$ LANG=fi_FI.utf-8 gimp {worked fine} $ LANG=eo_EO.utf-8 gimp (gimp:13217): Gtk-WARNING **: Locale not supported by C library. Using the fallback 'C' locale. $ LANG=eo_XX.utf-8 gimp (gimp:13228): Gtk-WARNING **: Locale not supported by C library. Using the fallback 'C' locale. $ LANG=eo.utf-8 gimp (gimp:13228): Gtk-WARNING **: Locale not supported by C library. Using the fallback 'C' locale. $ LANG=eo_.utf-8 gimp (gimp:13334): Gtk-WARNING **: Locale not supported by C library. Using the fallback 'C' locale. Ref: https://bugs.launchpad.net/ubuntu/+source/apt/+bug/560956
we don't have Esperanto locale in Fedora. But i also see its added to other distributions using patch. Try asking upstream to include Esperanto locale or maintainer of glibc can help you further here.

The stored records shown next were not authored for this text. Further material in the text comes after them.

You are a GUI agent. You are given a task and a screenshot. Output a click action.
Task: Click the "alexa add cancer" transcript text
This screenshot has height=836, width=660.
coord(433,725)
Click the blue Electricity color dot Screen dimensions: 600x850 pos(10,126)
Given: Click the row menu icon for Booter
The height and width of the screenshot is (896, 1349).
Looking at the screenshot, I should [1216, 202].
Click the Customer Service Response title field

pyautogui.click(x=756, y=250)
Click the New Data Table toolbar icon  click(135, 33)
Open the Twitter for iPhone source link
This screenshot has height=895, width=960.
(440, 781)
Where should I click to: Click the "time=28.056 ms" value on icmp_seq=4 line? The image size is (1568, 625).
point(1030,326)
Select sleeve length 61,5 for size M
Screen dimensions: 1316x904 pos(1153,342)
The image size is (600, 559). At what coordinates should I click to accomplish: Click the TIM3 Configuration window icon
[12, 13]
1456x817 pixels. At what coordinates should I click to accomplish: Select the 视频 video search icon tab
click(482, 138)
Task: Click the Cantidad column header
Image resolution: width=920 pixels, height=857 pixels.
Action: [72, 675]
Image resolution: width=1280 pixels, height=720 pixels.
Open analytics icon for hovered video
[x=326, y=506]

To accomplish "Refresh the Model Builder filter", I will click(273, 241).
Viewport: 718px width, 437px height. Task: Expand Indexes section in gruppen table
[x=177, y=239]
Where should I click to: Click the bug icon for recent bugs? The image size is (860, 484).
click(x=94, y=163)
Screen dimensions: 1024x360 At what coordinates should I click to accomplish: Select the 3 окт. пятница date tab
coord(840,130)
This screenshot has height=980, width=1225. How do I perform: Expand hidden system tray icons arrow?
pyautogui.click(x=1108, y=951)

The upstream opinion on this topic is extremely clear: http://sourceware.org/bugzilla/show_bug.cgi?id=2135#c9 It's my opinion that Fedora should carry a patch anyway. Just as an example: GNOME has an active Esperanto translation community on track to official support (ie: over 80% translated) in the next release. But despite all the effort, it can't be used on Fedora...
also worth noting that yum lists a language support group: Esperanto Support [eo] that doesn't actually enable Esperanto support...
Locales are language/country pairs. AFAIK there is no EO country, so you'd need to ship not one, but > 130 eo_XX locales, that is complete nonsense. If you just want for whatever strange reason messages in esperanto, you can still use LANGUAGE=eo:fi:en LC_ALL=fi_FI.UTF-8 gimp or similar, gettext gives higher priority to the LANGUAGE variable over LC_ALL.
I was actually thinking that we could make a straight 'eo' locale, using relevant ISO standards as the "non-controversial" choices for the other categories. For example: - ISO 8601 for date/time (yyyy-mm-dd with 24 hour time) - ISO 14651 for collation - ISO 216 paper sizes (A4, etc.) - the ยค currency symbol Numeric formats are slightly more difficult because ISO 31 specifies that either "." or "," is acceptable as a decimal separator. I'd appeal to POSIX in this case and go with ".".
You don't want an esperanto locale, you want esperanto message translations, which is what the LANGUAGE setting provides.
Setting LANGUAGE is not enough to get Esperanto message translations because there are strings mixed in with the locale as well such as the days of the week. Not everything in the locale is country-specific such as the collation order. I think most Esperantists would be happy with using an agreed standard for everything else (such the ISO standards mentioned by Ryan) because that is what you would have to use if you were speaking in an international context anyway, so most Esperantists would be used to it.